═══ Record set

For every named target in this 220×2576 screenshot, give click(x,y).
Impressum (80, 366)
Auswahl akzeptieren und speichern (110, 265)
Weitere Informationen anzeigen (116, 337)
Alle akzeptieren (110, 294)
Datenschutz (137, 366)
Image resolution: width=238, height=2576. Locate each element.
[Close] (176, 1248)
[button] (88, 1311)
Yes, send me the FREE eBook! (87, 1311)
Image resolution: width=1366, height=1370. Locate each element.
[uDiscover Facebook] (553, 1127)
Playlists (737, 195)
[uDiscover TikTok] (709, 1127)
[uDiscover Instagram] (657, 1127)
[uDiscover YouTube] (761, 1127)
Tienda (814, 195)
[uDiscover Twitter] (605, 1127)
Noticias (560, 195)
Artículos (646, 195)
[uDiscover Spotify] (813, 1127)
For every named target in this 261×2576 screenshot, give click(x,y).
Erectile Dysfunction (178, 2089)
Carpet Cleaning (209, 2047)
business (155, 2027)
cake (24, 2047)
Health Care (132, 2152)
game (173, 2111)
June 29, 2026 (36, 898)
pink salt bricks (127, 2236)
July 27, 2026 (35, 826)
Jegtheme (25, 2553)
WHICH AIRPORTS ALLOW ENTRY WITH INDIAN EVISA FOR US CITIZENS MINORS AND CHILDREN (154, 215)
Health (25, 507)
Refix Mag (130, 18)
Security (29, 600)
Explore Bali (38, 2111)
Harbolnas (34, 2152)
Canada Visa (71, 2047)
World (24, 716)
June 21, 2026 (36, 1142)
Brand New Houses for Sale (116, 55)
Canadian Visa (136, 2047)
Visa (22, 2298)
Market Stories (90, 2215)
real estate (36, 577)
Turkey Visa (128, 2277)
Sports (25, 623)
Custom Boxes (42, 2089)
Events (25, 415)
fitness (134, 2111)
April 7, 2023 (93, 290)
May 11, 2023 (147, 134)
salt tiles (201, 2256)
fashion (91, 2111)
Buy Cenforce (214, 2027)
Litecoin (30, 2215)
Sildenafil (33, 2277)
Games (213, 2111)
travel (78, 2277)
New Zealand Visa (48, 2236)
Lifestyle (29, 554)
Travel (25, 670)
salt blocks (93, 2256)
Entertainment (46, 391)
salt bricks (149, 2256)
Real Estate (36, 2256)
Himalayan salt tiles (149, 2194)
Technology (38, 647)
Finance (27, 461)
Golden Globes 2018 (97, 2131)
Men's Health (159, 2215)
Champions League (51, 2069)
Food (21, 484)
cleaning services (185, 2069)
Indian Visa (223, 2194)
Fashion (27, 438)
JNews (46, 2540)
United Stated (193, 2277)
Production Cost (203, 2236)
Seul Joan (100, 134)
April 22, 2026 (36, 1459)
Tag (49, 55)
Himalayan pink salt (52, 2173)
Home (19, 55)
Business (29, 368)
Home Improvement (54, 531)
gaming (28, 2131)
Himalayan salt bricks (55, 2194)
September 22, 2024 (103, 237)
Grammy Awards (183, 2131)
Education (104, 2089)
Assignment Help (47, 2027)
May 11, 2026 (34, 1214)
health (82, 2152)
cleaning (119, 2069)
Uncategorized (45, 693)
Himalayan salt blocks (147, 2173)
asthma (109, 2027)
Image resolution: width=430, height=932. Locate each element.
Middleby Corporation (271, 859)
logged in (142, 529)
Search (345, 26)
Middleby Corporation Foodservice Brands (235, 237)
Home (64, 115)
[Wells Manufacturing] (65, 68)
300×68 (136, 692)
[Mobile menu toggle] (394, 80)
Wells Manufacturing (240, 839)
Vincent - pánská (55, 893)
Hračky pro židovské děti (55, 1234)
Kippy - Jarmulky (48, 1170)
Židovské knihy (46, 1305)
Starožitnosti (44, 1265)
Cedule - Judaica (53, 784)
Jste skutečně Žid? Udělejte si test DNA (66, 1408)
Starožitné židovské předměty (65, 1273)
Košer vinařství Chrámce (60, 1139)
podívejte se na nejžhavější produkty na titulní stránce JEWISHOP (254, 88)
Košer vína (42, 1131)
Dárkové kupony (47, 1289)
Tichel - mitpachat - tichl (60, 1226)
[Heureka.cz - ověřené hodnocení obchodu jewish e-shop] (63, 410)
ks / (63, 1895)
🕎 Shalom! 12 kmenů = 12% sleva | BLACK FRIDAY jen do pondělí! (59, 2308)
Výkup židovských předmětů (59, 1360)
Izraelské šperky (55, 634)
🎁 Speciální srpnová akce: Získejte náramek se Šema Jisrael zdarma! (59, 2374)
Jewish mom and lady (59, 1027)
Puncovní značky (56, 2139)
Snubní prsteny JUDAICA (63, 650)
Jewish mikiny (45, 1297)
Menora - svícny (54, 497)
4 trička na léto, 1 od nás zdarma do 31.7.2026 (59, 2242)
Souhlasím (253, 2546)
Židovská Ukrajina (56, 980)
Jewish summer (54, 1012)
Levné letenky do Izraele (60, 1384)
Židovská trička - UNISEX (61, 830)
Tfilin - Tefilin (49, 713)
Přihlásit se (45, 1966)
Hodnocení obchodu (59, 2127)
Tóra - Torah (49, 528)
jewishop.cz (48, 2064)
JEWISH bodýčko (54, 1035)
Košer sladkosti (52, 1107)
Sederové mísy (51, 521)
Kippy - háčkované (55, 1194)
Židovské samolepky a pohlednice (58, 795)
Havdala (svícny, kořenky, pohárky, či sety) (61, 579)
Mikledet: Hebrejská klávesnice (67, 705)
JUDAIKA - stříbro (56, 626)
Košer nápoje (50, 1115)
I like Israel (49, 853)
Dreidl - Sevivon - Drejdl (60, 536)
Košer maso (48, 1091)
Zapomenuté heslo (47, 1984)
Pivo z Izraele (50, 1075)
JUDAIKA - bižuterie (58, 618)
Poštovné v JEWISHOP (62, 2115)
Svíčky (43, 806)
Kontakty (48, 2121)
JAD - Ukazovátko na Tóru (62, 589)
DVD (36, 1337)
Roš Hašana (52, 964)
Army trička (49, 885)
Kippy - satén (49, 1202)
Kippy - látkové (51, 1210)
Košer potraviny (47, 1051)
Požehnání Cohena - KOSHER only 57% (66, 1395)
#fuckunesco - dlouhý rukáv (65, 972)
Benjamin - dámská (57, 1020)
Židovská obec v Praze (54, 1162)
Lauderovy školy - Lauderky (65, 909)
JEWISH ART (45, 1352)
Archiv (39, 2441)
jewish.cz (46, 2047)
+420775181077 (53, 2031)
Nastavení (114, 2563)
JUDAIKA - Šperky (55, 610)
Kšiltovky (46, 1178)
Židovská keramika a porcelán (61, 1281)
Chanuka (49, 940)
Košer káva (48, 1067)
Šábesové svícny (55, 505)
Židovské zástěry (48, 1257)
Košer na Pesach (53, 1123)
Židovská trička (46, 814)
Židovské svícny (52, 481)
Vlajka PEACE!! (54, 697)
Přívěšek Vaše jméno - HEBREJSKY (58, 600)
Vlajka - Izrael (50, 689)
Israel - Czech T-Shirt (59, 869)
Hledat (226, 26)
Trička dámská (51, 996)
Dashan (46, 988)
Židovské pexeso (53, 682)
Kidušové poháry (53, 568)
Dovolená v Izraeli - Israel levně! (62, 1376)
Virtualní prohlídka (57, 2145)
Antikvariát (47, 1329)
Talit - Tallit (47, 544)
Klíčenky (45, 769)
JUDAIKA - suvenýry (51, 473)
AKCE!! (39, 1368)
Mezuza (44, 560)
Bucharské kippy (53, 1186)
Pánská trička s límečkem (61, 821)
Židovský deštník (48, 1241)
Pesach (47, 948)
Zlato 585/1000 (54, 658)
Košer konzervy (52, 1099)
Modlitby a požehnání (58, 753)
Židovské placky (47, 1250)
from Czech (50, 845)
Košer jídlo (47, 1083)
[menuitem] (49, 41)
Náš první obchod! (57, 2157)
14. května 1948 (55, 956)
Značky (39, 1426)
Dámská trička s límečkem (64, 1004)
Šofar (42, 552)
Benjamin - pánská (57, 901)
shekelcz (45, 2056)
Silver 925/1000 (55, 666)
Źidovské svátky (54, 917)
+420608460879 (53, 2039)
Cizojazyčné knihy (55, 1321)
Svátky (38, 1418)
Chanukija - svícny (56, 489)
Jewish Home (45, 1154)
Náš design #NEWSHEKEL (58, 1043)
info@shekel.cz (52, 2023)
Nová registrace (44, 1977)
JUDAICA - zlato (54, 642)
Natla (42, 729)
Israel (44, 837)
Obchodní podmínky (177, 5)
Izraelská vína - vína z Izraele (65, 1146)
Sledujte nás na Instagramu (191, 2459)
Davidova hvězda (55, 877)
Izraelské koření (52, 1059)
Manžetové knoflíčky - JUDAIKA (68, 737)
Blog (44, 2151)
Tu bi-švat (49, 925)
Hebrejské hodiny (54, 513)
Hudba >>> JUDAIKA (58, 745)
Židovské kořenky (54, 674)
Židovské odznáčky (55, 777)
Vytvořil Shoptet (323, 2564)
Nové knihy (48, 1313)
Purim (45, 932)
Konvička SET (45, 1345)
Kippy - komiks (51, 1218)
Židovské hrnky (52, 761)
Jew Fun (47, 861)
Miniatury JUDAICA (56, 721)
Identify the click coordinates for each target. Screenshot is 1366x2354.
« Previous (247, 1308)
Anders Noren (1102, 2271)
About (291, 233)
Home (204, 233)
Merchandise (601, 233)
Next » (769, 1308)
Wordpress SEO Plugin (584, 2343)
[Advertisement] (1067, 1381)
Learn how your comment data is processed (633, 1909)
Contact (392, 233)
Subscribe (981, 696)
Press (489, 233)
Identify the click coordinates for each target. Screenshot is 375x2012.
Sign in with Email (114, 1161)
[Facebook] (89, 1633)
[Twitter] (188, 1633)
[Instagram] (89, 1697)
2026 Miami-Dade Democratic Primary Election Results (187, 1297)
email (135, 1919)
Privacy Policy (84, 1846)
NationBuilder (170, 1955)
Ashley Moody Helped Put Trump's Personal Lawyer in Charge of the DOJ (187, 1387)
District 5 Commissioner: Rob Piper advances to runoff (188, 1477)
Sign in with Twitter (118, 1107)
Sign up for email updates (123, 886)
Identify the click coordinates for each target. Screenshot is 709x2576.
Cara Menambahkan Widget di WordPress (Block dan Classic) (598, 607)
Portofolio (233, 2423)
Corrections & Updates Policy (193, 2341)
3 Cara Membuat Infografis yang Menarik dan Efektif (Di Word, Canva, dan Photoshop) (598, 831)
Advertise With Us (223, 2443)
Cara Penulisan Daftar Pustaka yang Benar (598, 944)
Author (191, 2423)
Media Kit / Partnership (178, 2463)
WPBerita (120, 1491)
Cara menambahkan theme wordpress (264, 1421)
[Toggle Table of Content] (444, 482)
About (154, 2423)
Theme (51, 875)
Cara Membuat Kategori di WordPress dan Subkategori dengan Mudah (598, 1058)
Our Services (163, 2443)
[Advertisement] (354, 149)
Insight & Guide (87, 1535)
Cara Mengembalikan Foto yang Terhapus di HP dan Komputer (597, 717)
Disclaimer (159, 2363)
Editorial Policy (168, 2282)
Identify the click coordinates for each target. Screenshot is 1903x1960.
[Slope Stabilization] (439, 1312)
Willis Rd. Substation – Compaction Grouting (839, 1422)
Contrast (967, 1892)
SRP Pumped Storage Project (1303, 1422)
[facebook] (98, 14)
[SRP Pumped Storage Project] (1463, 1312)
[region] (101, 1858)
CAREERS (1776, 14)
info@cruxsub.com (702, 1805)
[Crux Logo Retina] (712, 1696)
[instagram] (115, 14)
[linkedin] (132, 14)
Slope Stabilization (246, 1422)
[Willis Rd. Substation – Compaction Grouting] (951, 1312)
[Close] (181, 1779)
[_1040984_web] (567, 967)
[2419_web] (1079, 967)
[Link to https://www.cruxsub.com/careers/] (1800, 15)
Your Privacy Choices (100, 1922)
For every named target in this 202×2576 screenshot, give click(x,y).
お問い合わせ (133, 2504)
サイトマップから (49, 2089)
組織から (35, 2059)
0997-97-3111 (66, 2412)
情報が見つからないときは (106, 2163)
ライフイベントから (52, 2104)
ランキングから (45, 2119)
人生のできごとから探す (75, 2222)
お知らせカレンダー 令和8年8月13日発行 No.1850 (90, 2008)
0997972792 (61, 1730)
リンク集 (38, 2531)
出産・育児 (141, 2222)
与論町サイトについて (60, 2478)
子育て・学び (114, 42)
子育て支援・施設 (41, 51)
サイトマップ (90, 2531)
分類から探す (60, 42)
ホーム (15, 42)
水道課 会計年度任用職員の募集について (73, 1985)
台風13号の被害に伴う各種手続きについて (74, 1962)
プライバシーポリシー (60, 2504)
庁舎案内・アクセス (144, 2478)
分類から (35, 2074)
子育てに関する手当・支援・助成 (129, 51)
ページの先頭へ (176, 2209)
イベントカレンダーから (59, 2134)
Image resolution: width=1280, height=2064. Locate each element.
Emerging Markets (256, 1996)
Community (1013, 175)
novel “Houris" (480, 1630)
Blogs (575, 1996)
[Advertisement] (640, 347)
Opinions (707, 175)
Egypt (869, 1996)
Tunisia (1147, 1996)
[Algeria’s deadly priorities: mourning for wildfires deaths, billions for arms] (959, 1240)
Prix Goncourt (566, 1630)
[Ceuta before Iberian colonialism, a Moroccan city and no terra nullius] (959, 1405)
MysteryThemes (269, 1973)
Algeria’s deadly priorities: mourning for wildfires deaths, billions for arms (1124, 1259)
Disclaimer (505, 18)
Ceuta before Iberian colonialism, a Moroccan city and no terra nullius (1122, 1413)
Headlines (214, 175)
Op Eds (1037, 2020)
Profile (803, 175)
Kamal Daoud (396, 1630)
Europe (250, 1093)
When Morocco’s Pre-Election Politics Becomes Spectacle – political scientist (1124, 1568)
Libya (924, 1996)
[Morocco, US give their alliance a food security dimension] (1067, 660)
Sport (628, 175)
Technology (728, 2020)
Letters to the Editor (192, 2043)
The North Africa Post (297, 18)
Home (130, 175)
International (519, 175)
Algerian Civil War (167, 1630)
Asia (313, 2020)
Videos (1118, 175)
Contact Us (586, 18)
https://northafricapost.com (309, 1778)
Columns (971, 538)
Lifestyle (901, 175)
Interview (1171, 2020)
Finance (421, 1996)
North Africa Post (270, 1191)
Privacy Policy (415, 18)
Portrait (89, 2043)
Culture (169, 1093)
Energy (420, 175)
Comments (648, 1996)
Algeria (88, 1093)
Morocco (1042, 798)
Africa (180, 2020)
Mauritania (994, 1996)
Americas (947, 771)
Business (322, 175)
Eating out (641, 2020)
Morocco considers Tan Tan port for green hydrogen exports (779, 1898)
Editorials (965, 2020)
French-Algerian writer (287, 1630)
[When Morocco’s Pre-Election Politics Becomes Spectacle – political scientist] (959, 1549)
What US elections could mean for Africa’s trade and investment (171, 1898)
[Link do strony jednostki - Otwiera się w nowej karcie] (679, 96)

══════

▶ **Exercise details**:
Among the records above, repeat exactly the line with "travel (78, 2277)", the line with "cleaning services (185, 2069)", and every line in between, and only those.

▶ **Result for this exercise**:
travel (78, 2277)
New Zealand Visa (48, 2236)
Lifestyle (29, 554)
Travel (25, 670)
salt blocks (93, 2256)
Entertainment (46, 391)
salt bricks (149, 2256)
Real Estate (36, 2256)
Himalayan salt tiles (149, 2194)
Technology (38, 647)
Finance (27, 461)
Golden Globes 2018 (97, 2131)
Men's Health (159, 2215)
Champions League (51, 2069)
Food (21, 484)
cleaning services (185, 2069)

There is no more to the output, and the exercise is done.